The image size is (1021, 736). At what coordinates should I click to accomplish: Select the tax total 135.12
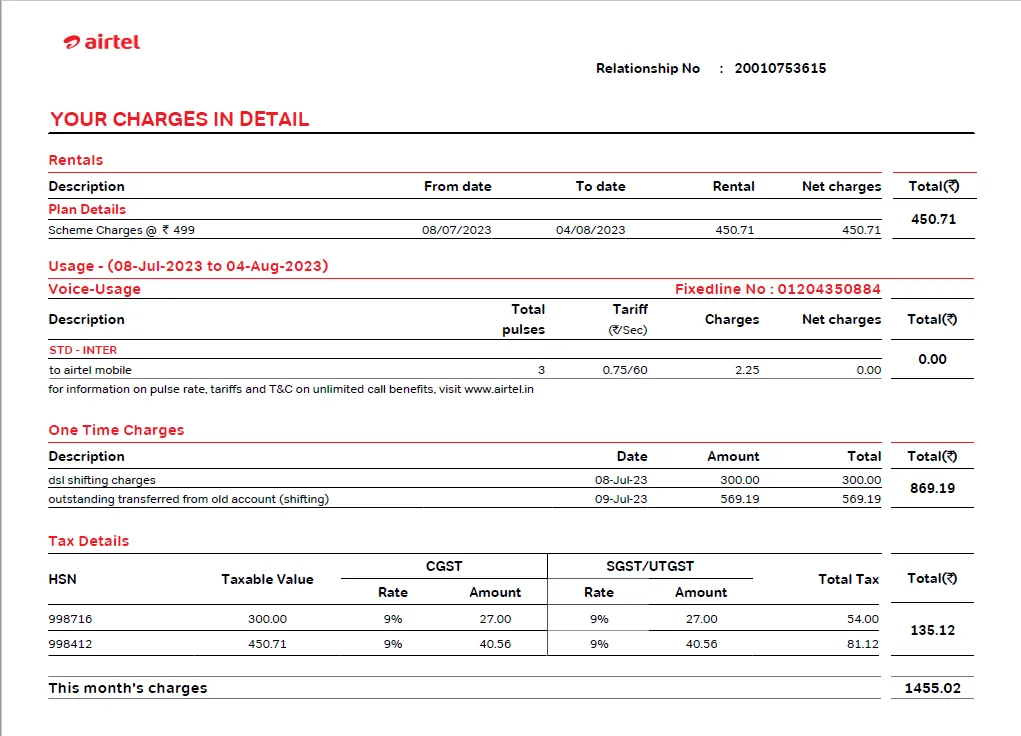(932, 631)
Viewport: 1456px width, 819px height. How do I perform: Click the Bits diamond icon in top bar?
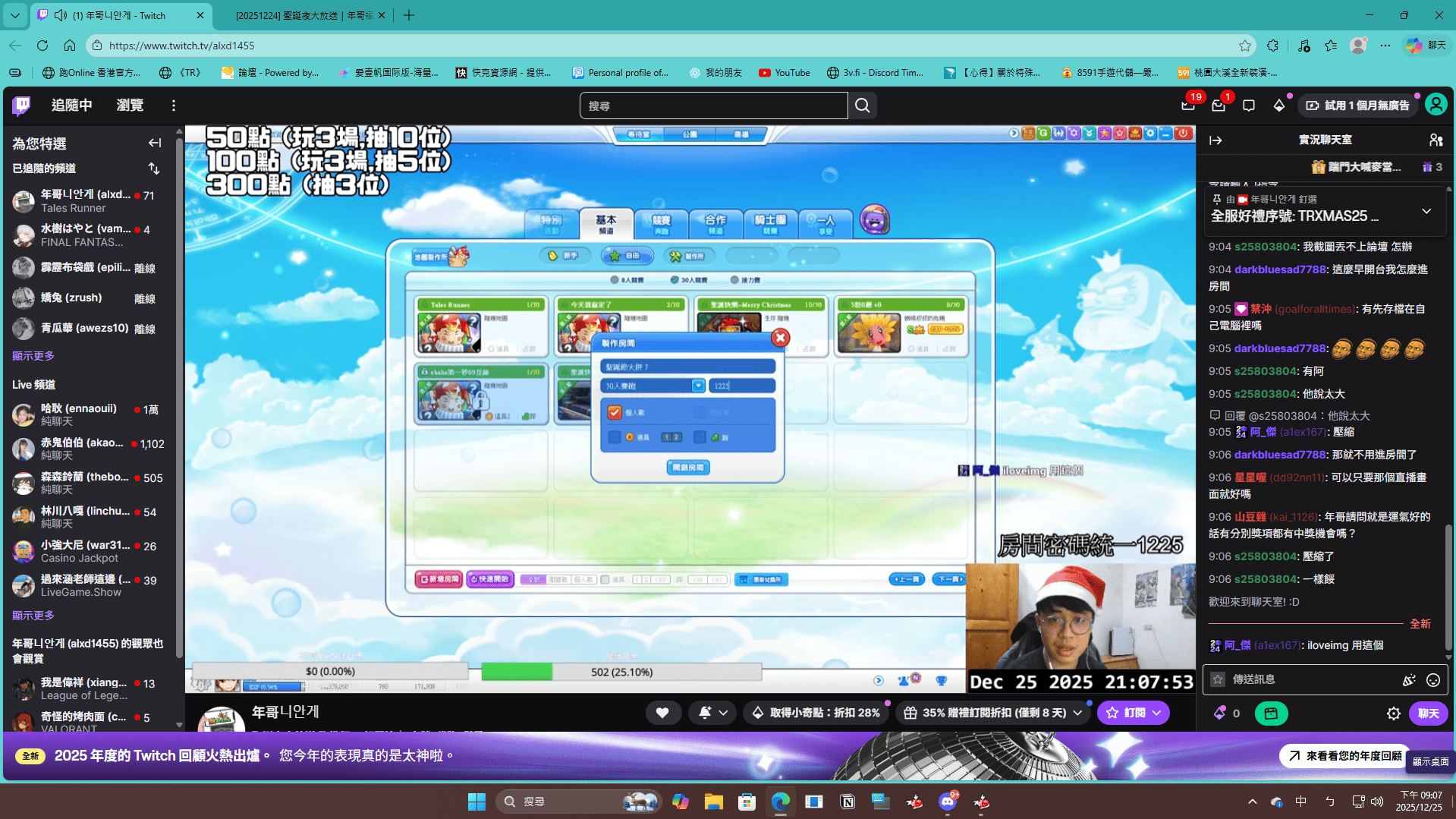[1279, 106]
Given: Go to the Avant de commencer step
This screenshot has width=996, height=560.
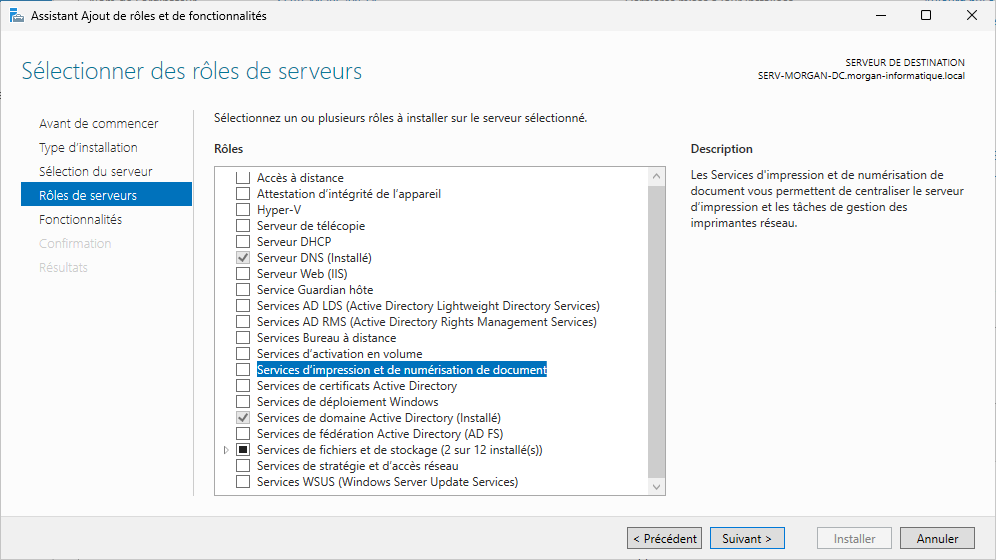Looking at the screenshot, I should coord(98,124).
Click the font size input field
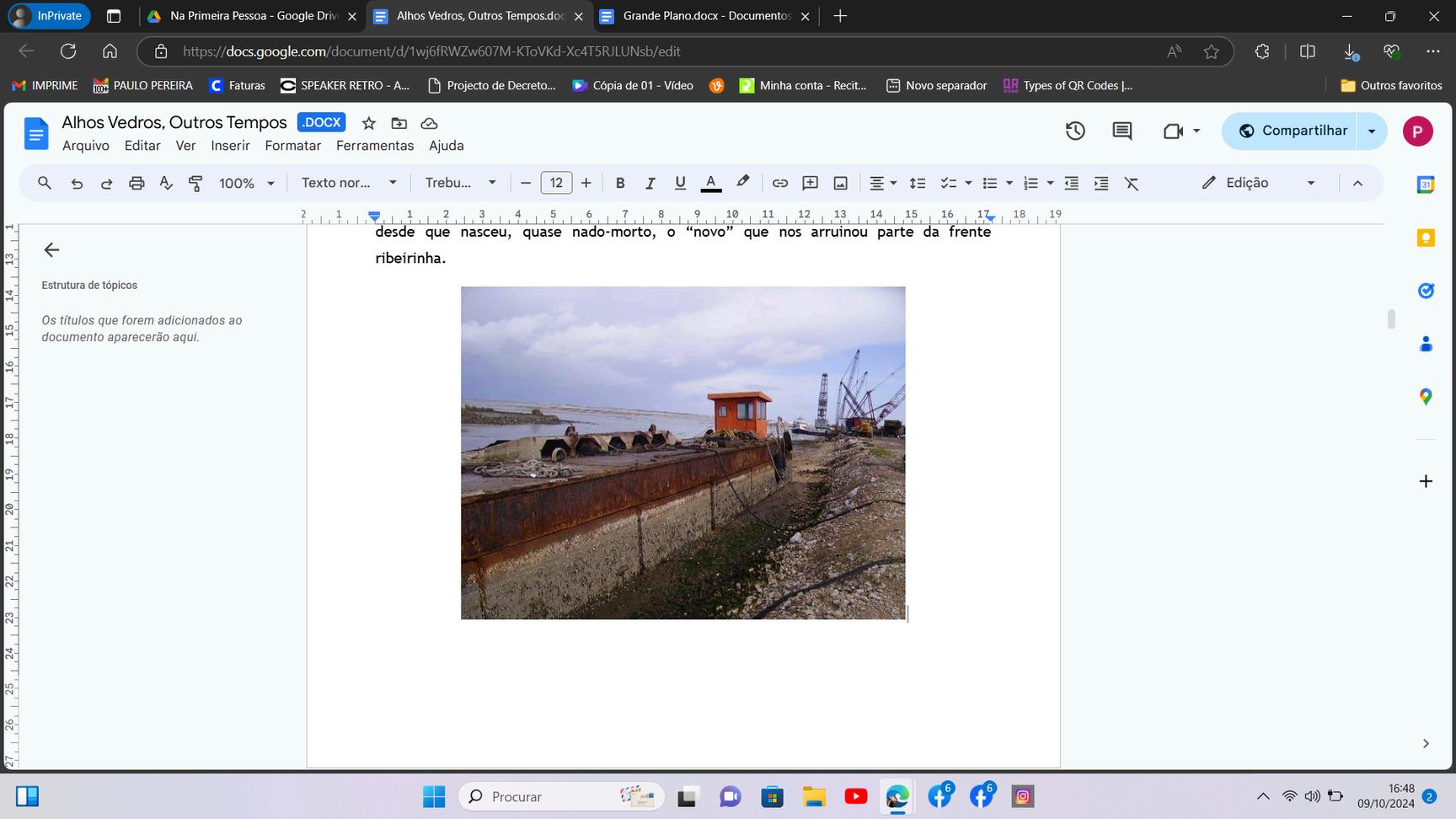The width and height of the screenshot is (1456, 819). 556,183
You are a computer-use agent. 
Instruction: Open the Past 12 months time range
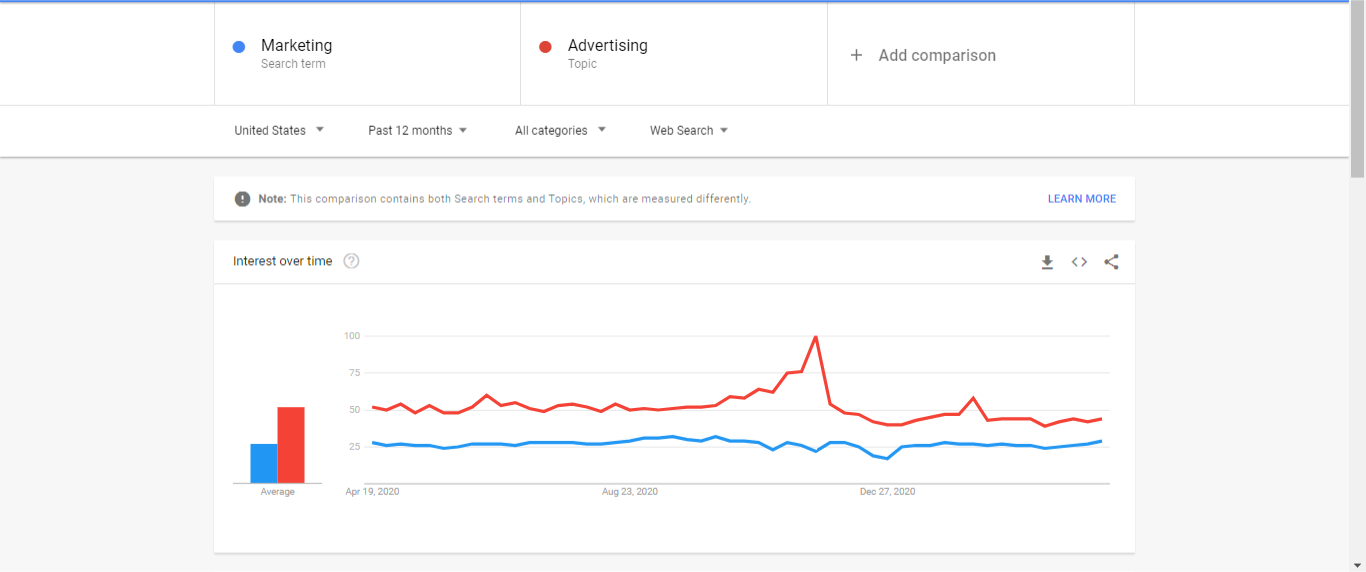[417, 130]
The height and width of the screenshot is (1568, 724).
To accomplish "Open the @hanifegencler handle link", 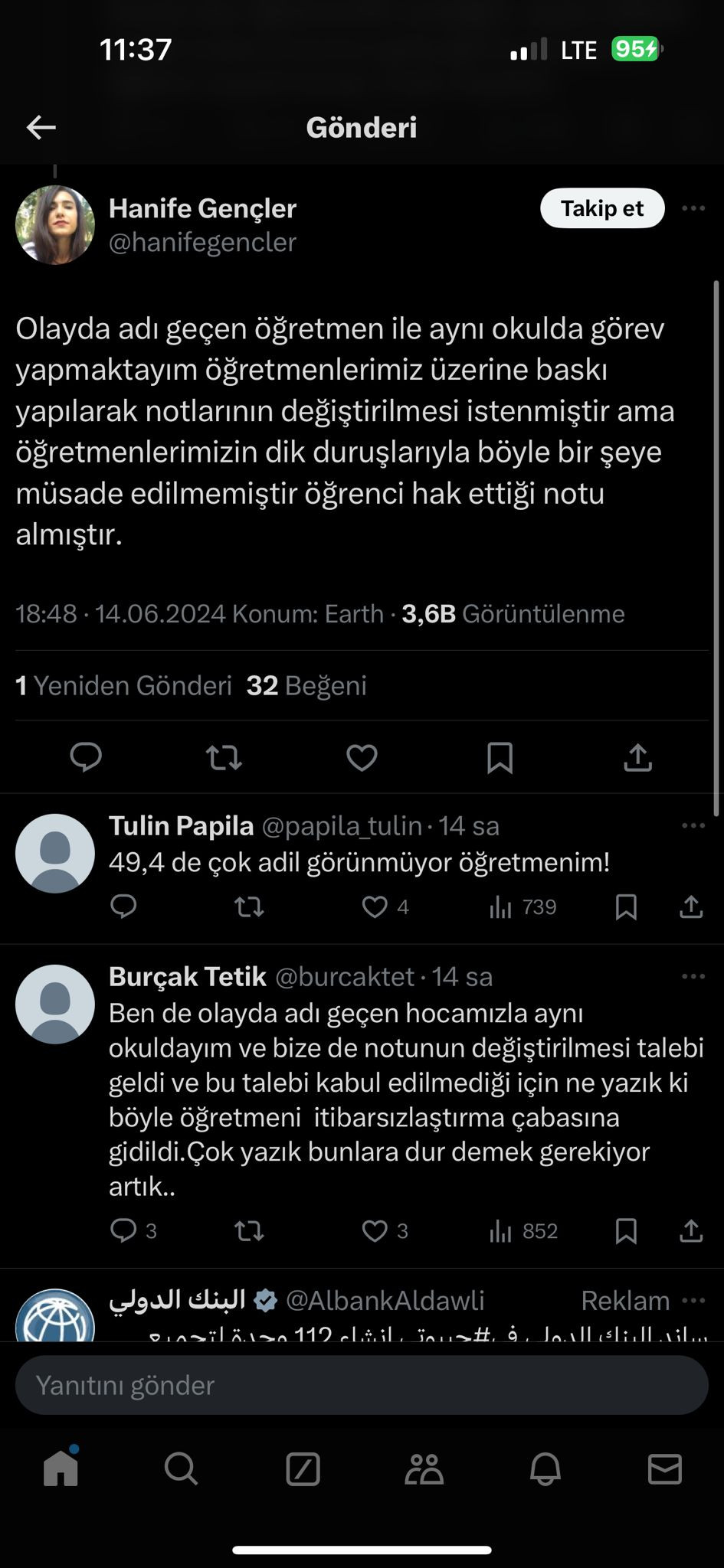I will (x=202, y=242).
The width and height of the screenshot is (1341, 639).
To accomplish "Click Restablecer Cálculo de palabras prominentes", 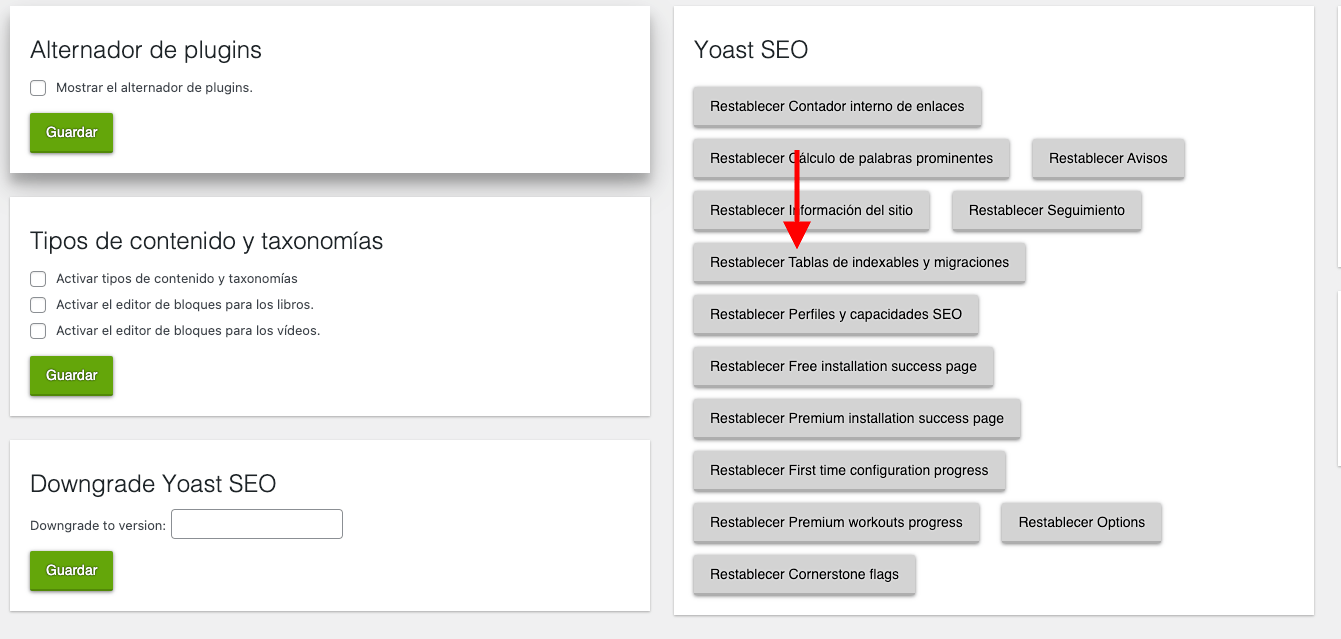I will point(851,158).
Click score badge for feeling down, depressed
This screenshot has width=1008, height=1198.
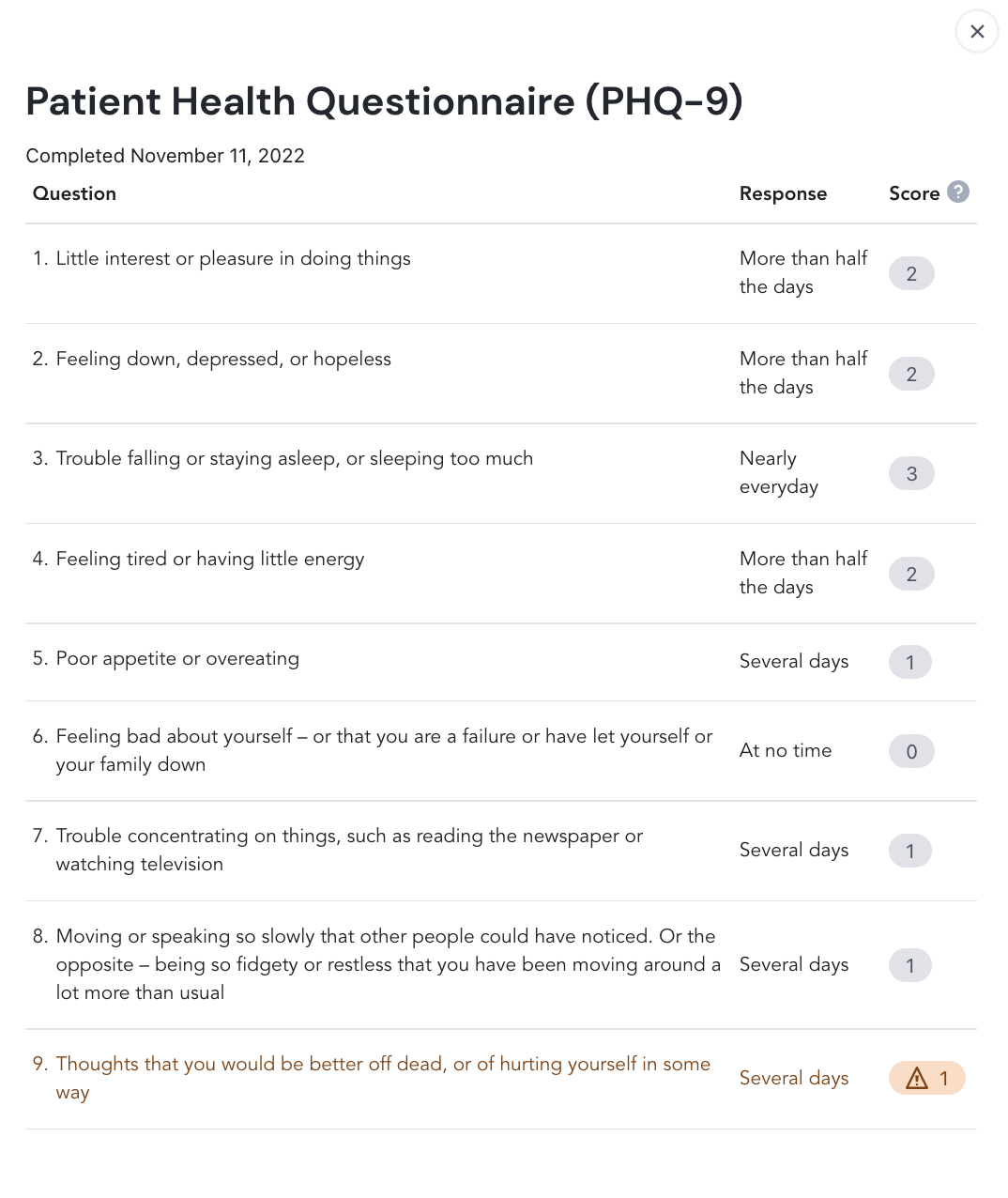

**Task details:** Your copy should hold exactly the lines from the one with "Click score badge for feeling down, depressed" through the final line of the records, both ends included, and no pictures.

**Answer space:**
Click score badge for feeling down, depressed
This screenshot has width=1008, height=1198.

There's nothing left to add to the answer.